„Ich weiß, dass ich nichts weiß.“
12. September 2014 | Von Stuckstaette | Kategorie: Neusser KulturSaisonstart am Rheinischen Landestheater
Mit der neuen Spielzeit 2014/15 beginnt die zweite Hälfte der Intendanz von Bettina Jahnke am Rheinischen Landestheater. Mit „träumen!“, „kämpfen!“, „lieben!“, „glauben!“ und „spielen!“ nahm sie den menschlichen Antrieb näher unter die Lupe, in den kommenden fünf Spielzeiten werden es die Tugenden sein. So lautet das Motto dieser Saison „#weisheit“, die anderen Kardinaltugenden „#gerechtigkeit“, „#tapferkeit“ und „#mäßigung“ werden folgen. Mit drei Premieren im September geht es los. Den Auftakt bereitet am Freitag, den 5. September, die Inszenierung „Das Himbeerreich“ des vielfach ausgezeichneten Autors und Regisseurs Andres Veiel unter der Spielleitung der Theaterchefin.
Das sind die Weisen, die durch Irrtum zur Wahrheit reisen. Die bei dem Irrtum verharren, das sind die Narren.“ – Das Zitat von Friedrich Rückert deutet aufs Motto der neuen Spielzeit am Rheinischen Landestheater. Was ist ein tugendhafter Mensch, ist Tugendhaftigkeit heute noch wichtig? Werte gibt es, aber viele sind Äußerlichkeiten und dem Egoismus entlehnt. Was ist ein weiser Mensch? Vielleicht einer, der den Sinn des Lebens sucht; einer, der durch den Irrtum hindurchgeht und dessen Blick sich dadurch weitet. Sokrates sagt: „Ich weiß, dass ich nichts weiß“ und begibt sich auf die Suche. Mehr erfahren, kann nur der, der nicht ängstlich auf der Stelle stampft; nur solch einer, der der Gefälligkeit des Alltags und des Mainstreams entgegengeht.

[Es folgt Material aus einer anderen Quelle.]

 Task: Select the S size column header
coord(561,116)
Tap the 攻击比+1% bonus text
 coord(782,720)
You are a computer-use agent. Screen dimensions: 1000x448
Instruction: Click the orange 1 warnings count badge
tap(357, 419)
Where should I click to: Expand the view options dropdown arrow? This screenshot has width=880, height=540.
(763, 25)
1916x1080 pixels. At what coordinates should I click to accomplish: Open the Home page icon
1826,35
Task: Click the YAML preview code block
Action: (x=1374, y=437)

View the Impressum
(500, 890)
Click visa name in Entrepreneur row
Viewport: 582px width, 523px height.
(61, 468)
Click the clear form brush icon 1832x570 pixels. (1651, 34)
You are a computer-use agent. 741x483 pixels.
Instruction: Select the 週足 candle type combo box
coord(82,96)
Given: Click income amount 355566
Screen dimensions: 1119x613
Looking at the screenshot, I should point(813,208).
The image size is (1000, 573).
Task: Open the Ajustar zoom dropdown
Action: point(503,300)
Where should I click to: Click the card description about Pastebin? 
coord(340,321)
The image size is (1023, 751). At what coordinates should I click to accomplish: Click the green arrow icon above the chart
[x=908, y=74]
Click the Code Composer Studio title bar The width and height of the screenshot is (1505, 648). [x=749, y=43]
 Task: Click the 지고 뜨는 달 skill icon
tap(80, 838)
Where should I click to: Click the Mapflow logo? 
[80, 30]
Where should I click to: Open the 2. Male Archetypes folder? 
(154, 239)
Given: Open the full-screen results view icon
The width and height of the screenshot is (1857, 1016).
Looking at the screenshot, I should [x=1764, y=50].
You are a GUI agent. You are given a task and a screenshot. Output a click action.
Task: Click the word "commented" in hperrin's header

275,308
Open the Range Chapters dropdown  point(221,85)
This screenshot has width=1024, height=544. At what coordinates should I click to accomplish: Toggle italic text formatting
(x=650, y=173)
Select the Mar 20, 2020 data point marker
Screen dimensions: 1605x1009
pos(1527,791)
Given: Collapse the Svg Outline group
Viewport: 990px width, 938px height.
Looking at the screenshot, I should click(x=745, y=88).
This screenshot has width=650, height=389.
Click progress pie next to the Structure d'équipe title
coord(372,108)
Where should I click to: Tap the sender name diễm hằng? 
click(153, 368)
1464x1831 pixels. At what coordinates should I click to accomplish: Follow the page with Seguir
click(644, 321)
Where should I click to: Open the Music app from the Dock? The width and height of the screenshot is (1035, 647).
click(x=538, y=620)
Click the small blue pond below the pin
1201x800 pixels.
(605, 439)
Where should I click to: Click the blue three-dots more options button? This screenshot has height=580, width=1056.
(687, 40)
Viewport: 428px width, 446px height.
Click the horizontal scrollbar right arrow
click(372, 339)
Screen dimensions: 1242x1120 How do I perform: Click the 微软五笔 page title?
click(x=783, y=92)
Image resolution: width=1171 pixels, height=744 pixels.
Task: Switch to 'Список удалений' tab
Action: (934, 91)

„Es sind die Weisen und die Narren, die nicht mit dem Strom ziehen“, so Intendantin Bettina Jahnke. Mit der ersten Tugend, der Weisheit, die sich das RLT-Team vornehme, lande man auch bei ihrem Pendant, der Torheit. Denn: „Die Toren oder Narren waren und sind für das Theater extrem interessant und bevölkern seine Dramentexte. Den Narren sind ungewöhnliche Blicke auf die Gesellschaft erlaubt, und sie haben ‚Narrenfreiheit‘, das zu formulieren, was kein anderer aussprechen darf.“ Verwirrung mag die Welt auf den Kopf stellen und die Sicht auf die Dinge ändern. „Die Narren, die ‚anders Weisen‘ sagen und tun Unerhörtes. Und wir als Zuschauer werden zu geistiger Beweglichkeit angeregt, das Verstandene, Verdaute und Unumstößliche zu hinterfragen.“
„Wer auf uns zeigt, meint sich selbst.“
Wachsam sein oder es werden. Klar und hellhörig die Welt und sich selbst betrachten. Wahrnehmung ändern oder schärfen. Da ist das Theater bei sich angekommen, bei seiner Kraft, wenn es nicht nur spielt – oder gerade das tut. Verwirren. Und Ansätze der Verwirrung gibt es genug. Auch hier und heute. So steht dann auch ein aktuelles und weit beachtetes Stück am Anfang der Saison, dem man nicht nur „hinterhertrotten“ kann. Hochkomplizierte Sätze sind das Eine, die komplexen Gefüge im Bankermanagement und die verwickelten Mechanismen in die Finanzkrise, das Andere. „Das Himbeerreich“ von Andres Veiel wirft den Blick ins Machtzentrum der Welt, auf das Treiben von Finanzbossen und Wirtschaftsjongleuren, der Topakteure der Bankenwelt. Aufgrund von Interviews mit über 20 führenden Bankern und mehr als 1500 transkribierten Seiten entwirft er sein dokumentarisches Krisenprotokoll. Sechs fiktive Akteure, vier Banker, eine Bankerin und ein Fahrer, treffen aufeinander. Alle befinden sich im beruflichen Abseits, wurden ausrangiert. Jeder hat seine Geschichte, jeder seine Perspektive auf die Welt. Sie berichten und brechen das Schweigen, lüften wohlgehütete Geheimnisse des sonst schwer einsehbaren und nachvollziehbaren Machtapparats.